Taking the first line of the listing as the start and the line containing "Given: Click the BCR" as the end, reproduce everything in between exactly, both ends included.

+ + + + + + +

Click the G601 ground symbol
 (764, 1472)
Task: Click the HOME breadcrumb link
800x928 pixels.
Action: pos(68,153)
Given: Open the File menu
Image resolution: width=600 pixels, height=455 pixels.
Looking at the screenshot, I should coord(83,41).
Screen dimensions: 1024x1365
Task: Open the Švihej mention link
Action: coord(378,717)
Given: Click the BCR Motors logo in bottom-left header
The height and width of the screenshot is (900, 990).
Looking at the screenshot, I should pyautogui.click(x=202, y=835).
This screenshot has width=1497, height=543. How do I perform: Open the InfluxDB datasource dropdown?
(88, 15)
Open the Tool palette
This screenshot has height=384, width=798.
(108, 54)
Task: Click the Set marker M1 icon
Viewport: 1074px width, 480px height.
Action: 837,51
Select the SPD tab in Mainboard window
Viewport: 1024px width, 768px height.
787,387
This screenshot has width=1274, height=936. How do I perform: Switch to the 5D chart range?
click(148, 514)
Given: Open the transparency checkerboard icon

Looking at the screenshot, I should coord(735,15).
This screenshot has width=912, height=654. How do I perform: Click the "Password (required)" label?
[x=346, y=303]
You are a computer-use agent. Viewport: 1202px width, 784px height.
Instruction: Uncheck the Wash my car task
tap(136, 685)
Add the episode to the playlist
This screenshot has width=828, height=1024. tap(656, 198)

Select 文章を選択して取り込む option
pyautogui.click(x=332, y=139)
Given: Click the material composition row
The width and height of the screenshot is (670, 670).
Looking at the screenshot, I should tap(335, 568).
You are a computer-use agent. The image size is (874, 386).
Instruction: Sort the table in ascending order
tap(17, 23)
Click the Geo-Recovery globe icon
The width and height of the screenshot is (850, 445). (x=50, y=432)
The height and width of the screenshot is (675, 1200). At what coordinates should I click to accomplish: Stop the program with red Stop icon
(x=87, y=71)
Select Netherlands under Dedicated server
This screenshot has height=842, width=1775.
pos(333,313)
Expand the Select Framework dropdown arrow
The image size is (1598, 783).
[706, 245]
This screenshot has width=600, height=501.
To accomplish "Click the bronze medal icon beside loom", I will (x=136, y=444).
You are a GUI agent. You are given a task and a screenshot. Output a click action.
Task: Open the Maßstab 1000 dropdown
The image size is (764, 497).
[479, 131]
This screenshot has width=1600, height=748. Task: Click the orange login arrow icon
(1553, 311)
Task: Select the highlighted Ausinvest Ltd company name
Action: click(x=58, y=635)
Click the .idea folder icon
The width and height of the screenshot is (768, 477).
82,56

+ + + + + + +

ANSWER FOR THIS EXERCISE ::
Click the G601 ground symbol
 (764, 1472)
Task: Click the HOME breadcrumb link
800x928 pixels.
Action: pos(68,153)
Given: Open the File menu
Image resolution: width=600 pixels, height=455 pixels.
Looking at the screenshot, I should coord(83,41).
Screen dimensions: 1024x1365
Task: Open the Švihej mention link
Action: coord(378,717)
Given: Click the BCR Motors logo in bottom-left header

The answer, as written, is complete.